Whether these objections are fatal depends on how the Court resolves an ambiguity in the doctrine: does it concern the subjective purpose of the lawmakers or the objective purpose that is apparent from a reading of the statute? The latter understanding prohibits laws that have no conceivable secular purpose.
The secular purpose requirement, thus understood, follows directly from a principle at the core of the establishment clause: that government may not declare religious truth. Some laws signify government endorsement of a particular religion’s beliefs, and this significance is clear without any inquiry into the authors’ subjective intentions. An easy example is the Ten Commandments statute in Stone v. Graham.

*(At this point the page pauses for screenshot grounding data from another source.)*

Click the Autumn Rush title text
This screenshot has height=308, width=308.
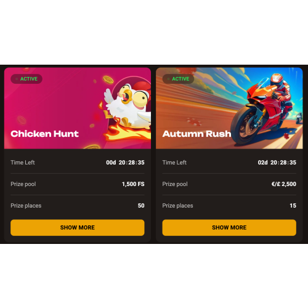click(x=197, y=134)
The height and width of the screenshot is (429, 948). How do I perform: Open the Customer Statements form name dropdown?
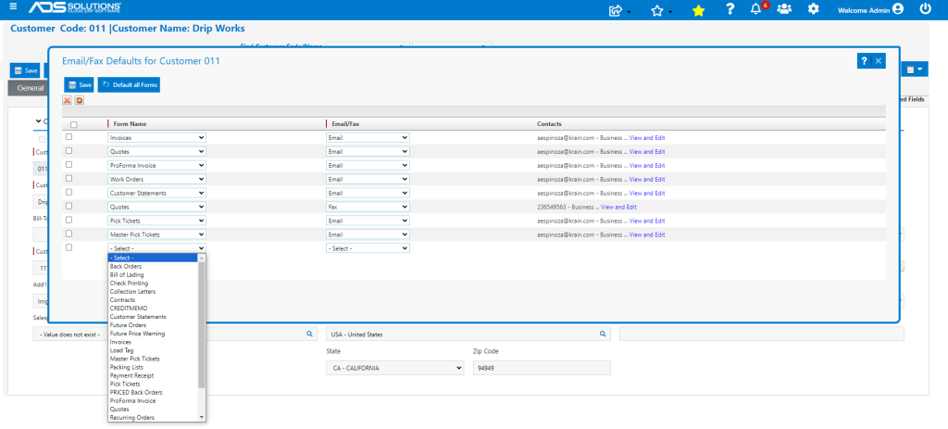(x=156, y=193)
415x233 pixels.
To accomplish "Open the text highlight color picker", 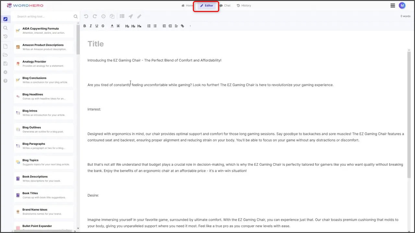I will [118, 26].
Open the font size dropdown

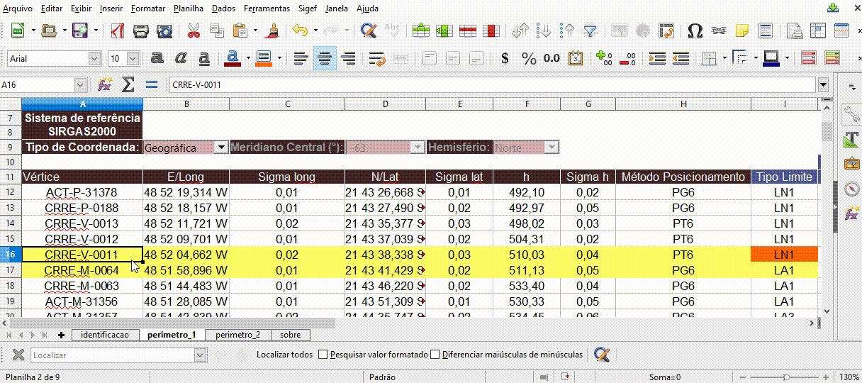click(134, 59)
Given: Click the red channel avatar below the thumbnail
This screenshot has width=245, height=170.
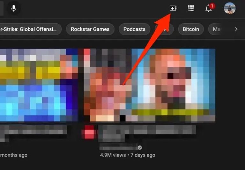Looking at the screenshot, I should 89,132.
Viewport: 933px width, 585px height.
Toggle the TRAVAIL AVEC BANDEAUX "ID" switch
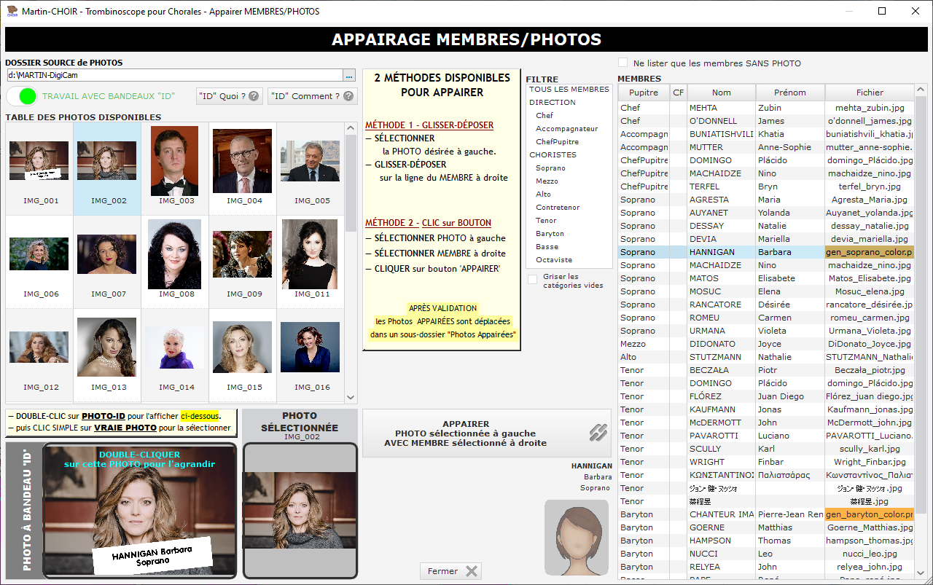22,96
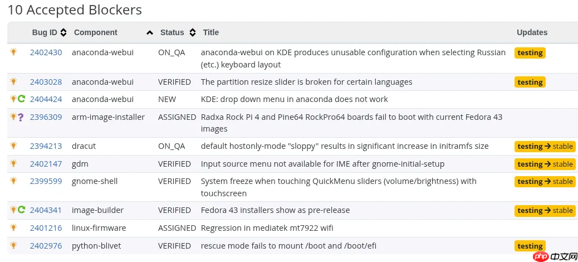Viewport: 578px width, 262px height.
Task: Click the Updates column header
Action: 532,32
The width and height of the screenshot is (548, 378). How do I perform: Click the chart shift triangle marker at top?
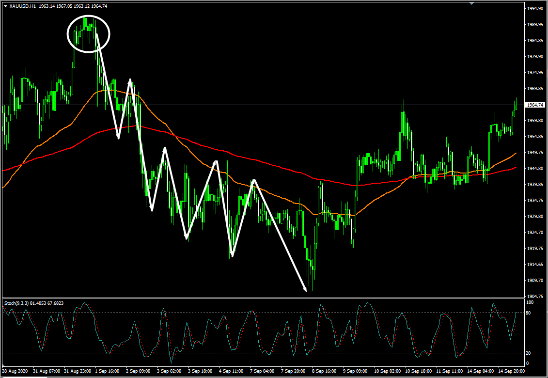pos(471,4)
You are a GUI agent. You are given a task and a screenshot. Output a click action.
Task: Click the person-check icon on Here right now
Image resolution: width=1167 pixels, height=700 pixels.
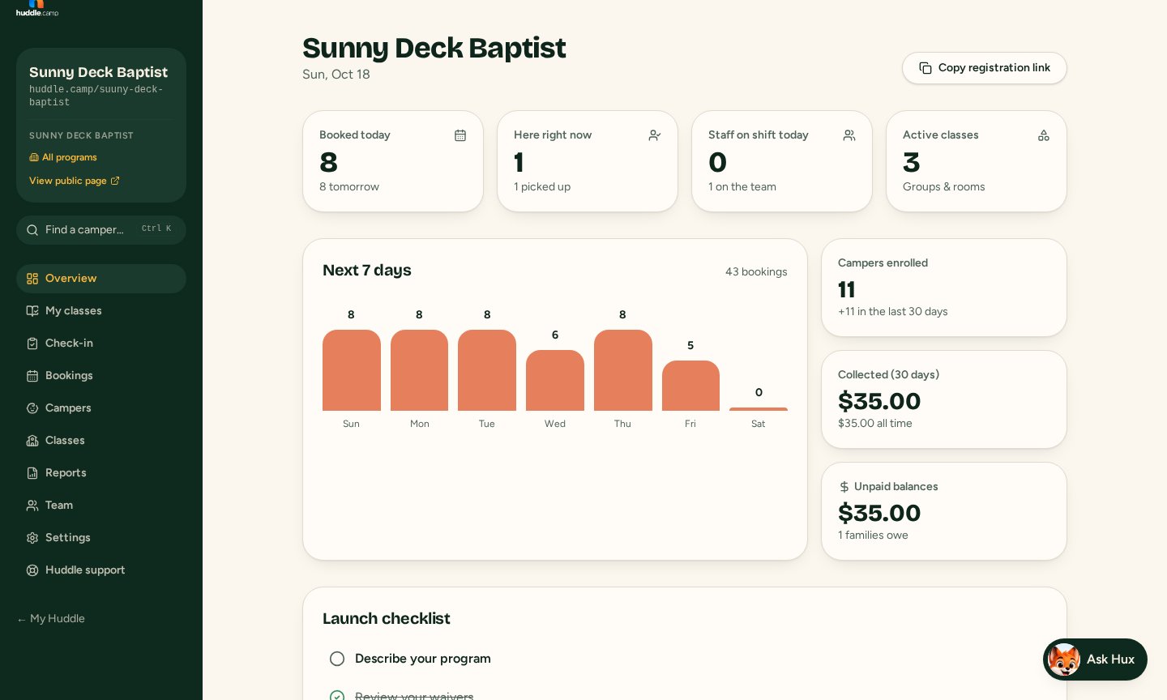(x=655, y=135)
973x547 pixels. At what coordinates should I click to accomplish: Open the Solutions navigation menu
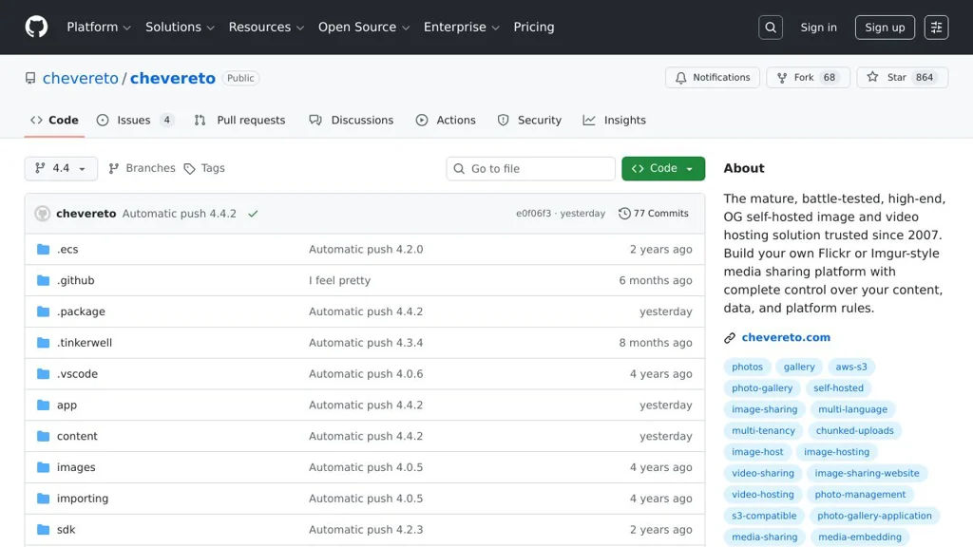180,27
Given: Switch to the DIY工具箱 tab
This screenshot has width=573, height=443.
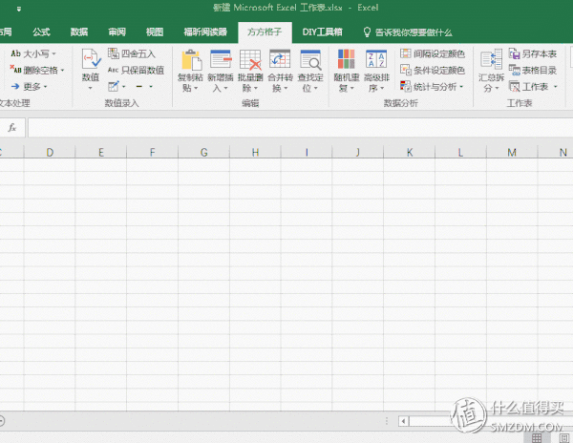Looking at the screenshot, I should [x=323, y=32].
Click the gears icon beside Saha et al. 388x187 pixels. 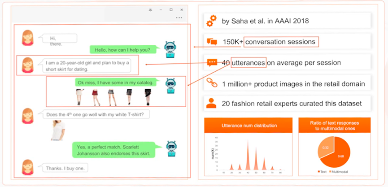(211, 21)
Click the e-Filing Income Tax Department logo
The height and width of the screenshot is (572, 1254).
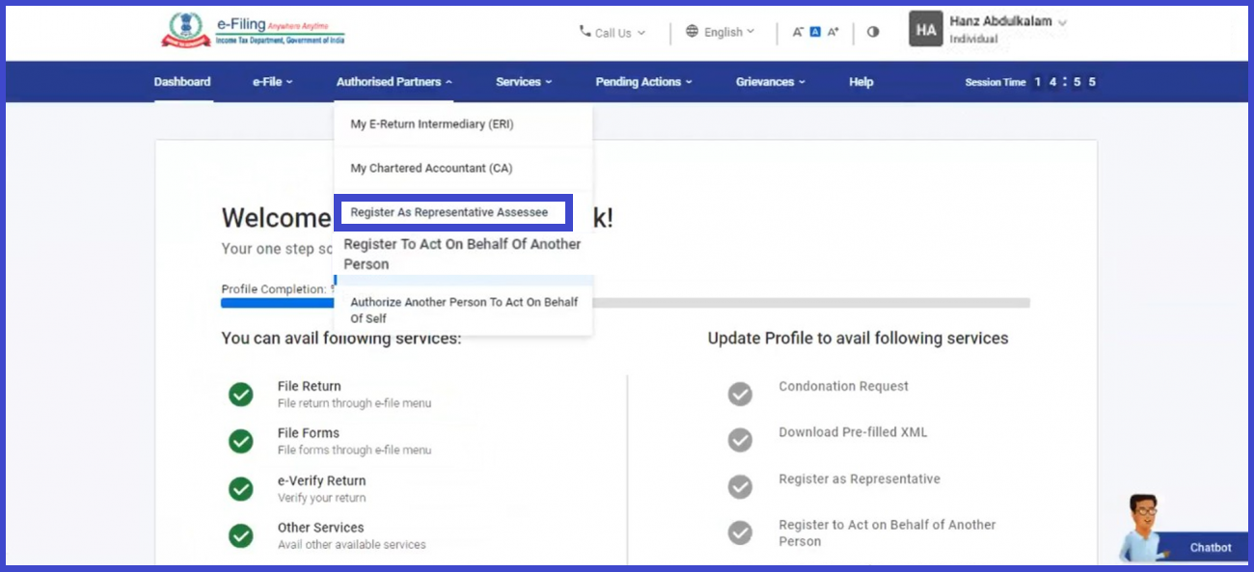point(253,30)
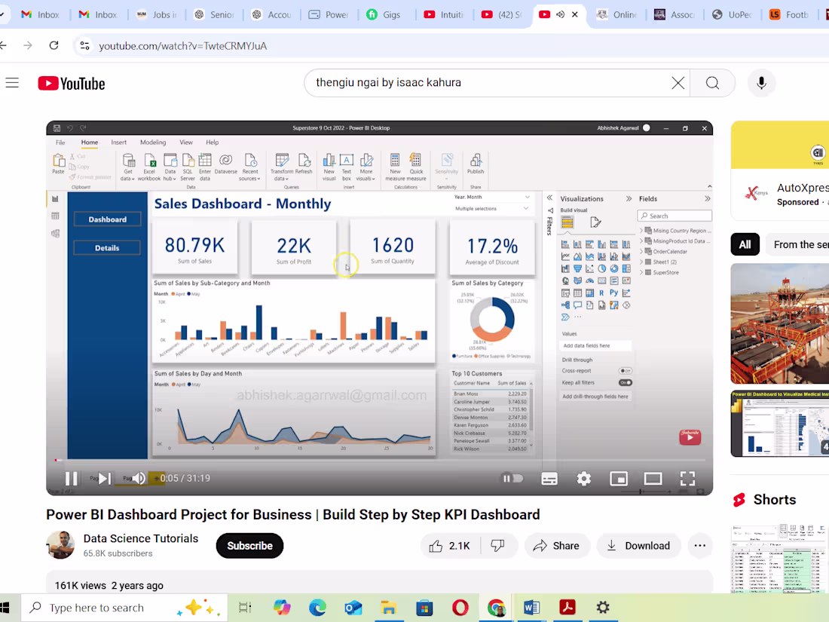This screenshot has height=622, width=829.
Task: Click the Subscribe button
Action: pyautogui.click(x=249, y=545)
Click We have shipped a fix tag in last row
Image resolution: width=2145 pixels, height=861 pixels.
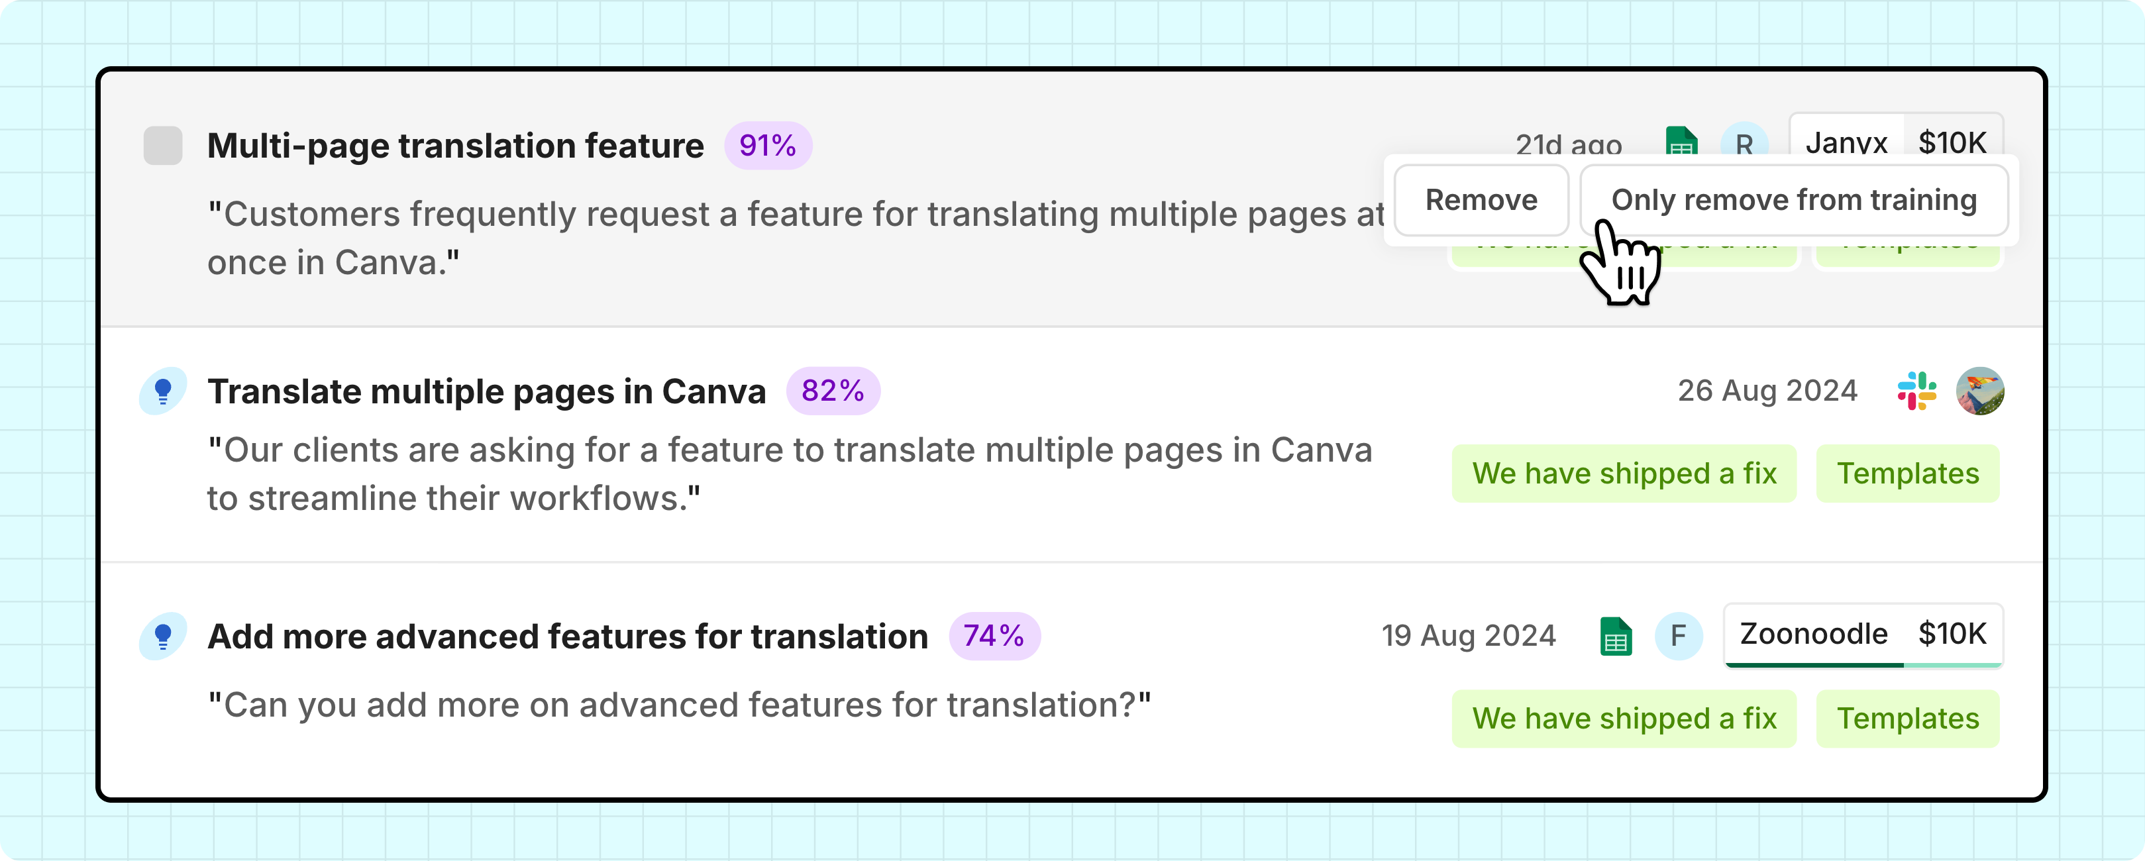tap(1624, 718)
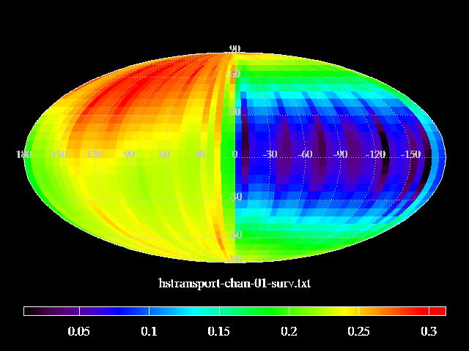The image size is (469, 351).
Task: Click the 0.05 colorbar tick label
Action: click(x=79, y=332)
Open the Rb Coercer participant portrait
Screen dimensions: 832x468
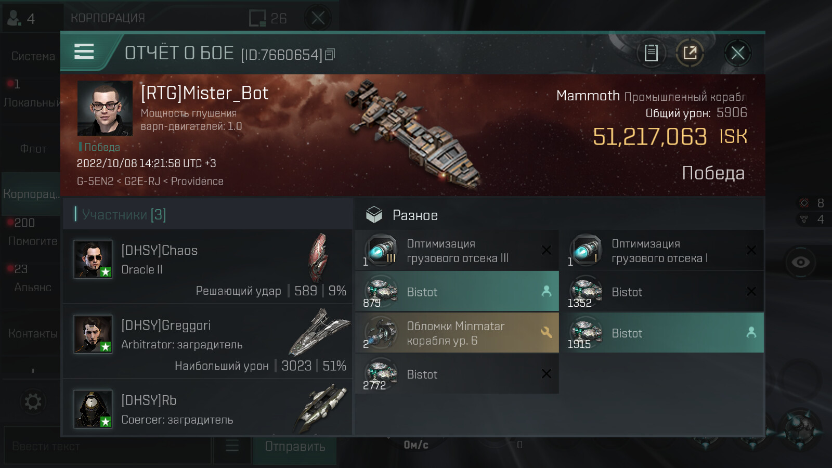click(x=93, y=409)
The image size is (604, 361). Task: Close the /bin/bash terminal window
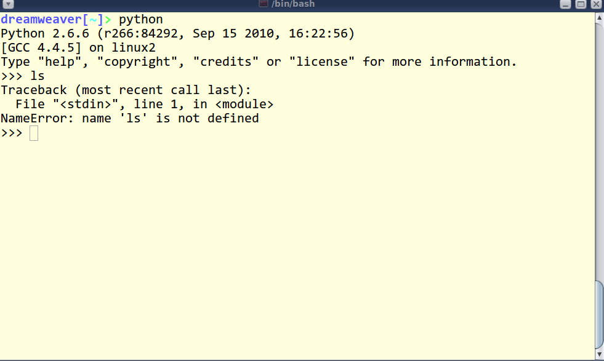tap(595, 4)
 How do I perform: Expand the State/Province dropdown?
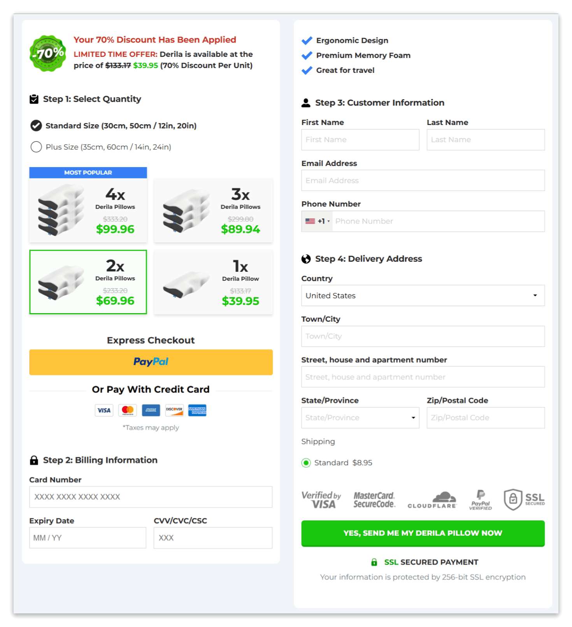360,418

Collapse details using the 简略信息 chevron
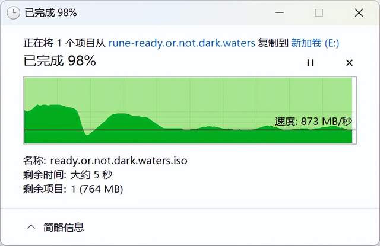(x=31, y=226)
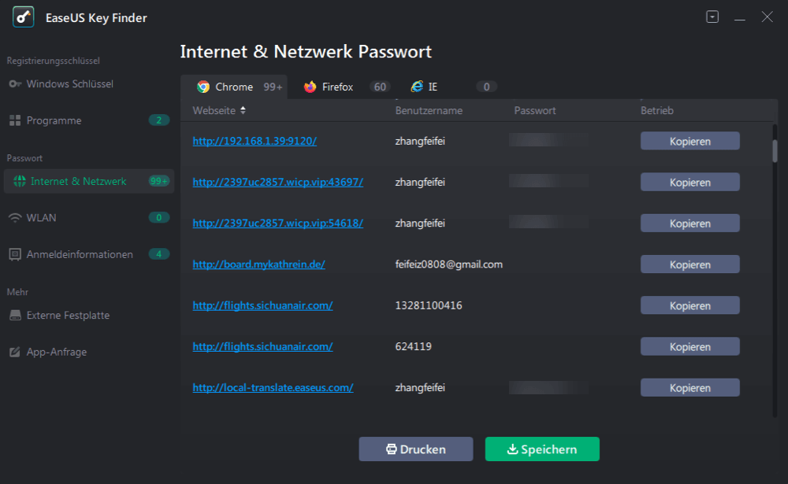Viewport: 788px width, 484px height.
Task: Click the Speichern button
Action: click(541, 449)
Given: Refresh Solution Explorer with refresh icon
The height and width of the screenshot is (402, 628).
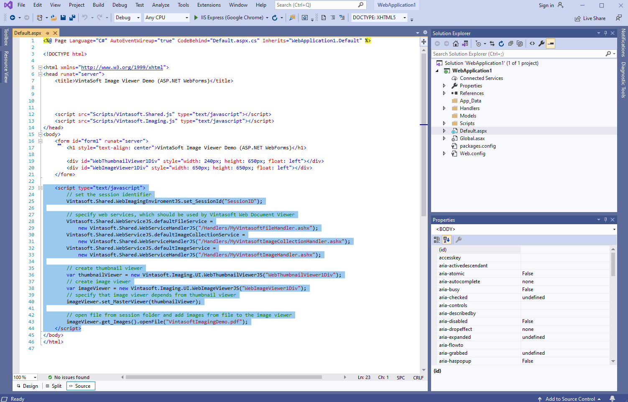Looking at the screenshot, I should pos(501,44).
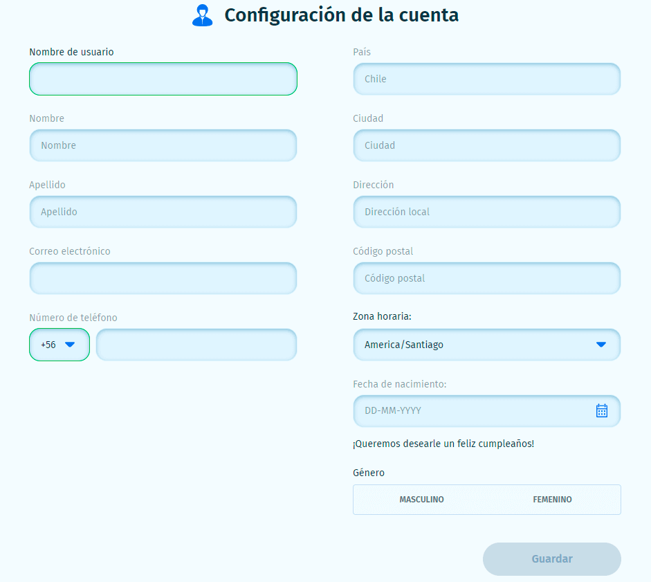Open the calendar date picker icon
The height and width of the screenshot is (582, 651).
coord(601,411)
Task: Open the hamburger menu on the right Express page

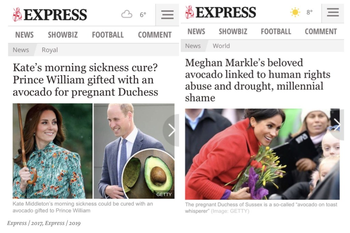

This approach answers all four objections. The first three may be disposed of easily. The answer to the rubber stamp objection is that it is sometimes clear what a law is saying, and what is being said may be a claim about religious truth. The evanescence objection also fails, because the secular purpose requirement does not seek subjective legislative intent. The answer to the participation objection is that the secular purpose requirement looks at legislative outcomes rather than political inputs, so that a statute’s constitutionality is not impugned by the mere fact that some people supported it for religious reasons. The callous indifference objection is more complex, but it can be answered. Government can accommodate religion so long as it does so without favoritism, in a way that does not take any position on questions of religious truth.